[Start of Attachment]
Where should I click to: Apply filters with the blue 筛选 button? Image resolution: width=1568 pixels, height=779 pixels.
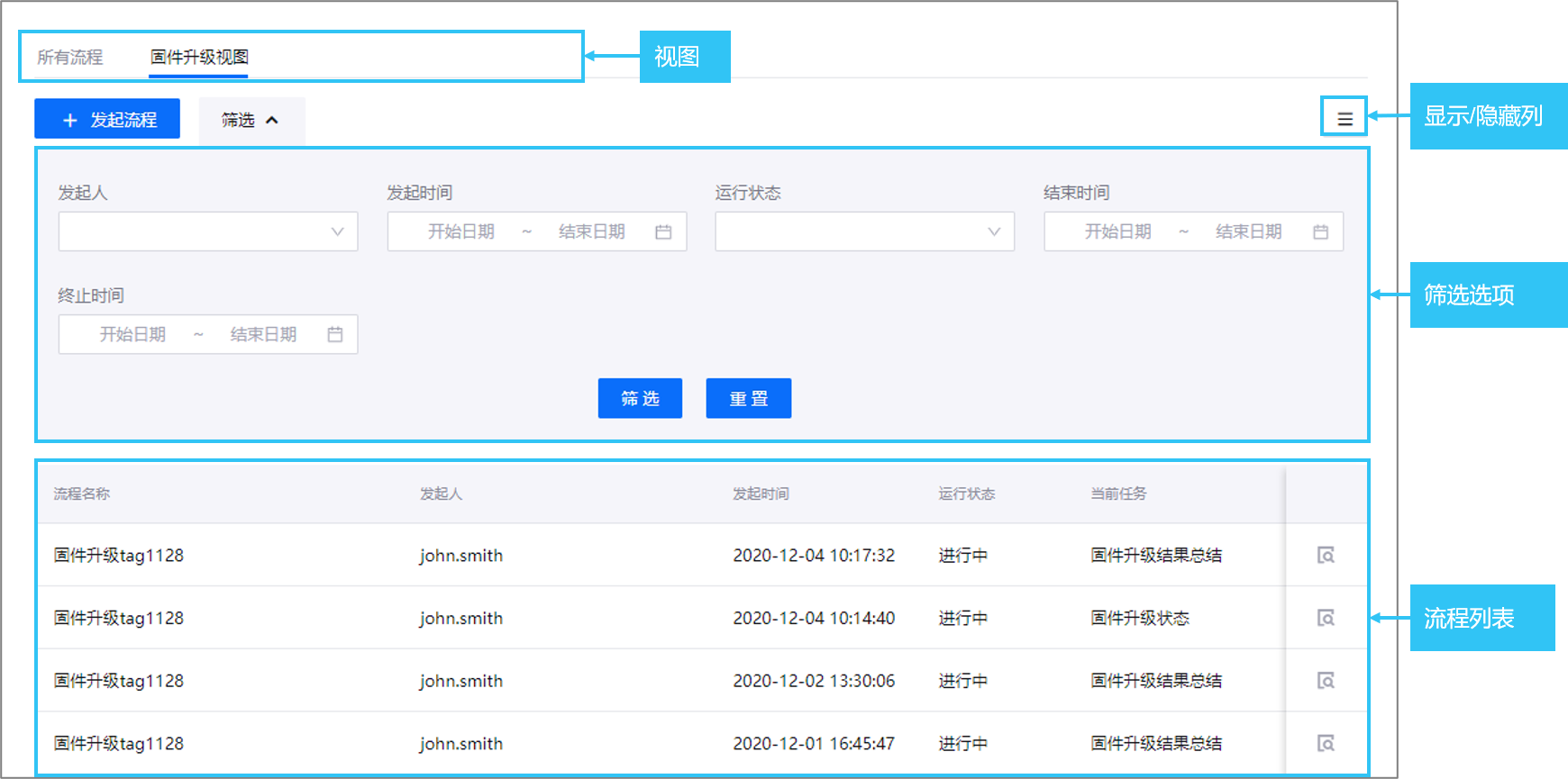(640, 398)
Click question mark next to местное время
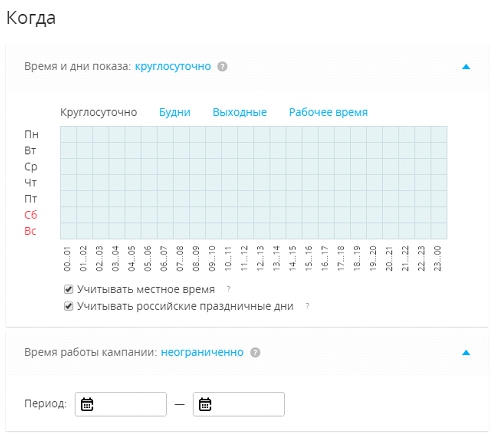 [228, 289]
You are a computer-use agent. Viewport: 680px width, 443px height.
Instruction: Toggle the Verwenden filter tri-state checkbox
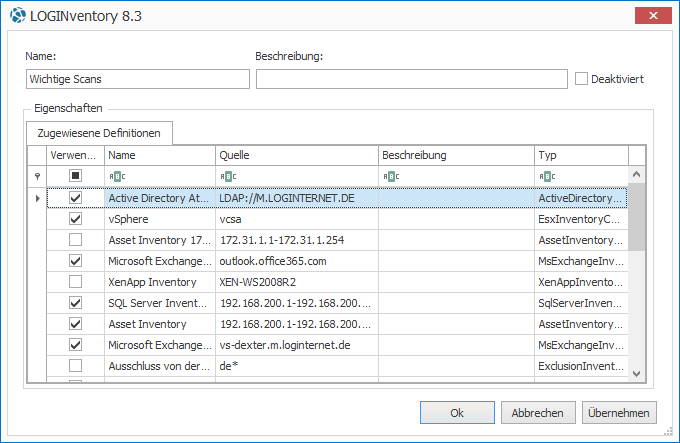(75, 176)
[End of Attachment]
**WHAT IS EXPECTED**
Repeat all of the entries above word for word and omit the pictures.

**ANSWER**
Where should I click to: Apply filters with the blue 筛选 button? Image resolution: width=1568 pixels, height=779 pixels.
(640, 398)
Click question mark next to местное время
 [228, 289]
You are a computer-use agent. Viewport: 680px width, 443px height.
Instruction: Toggle the Verwenden filter tri-state checkbox
(75, 176)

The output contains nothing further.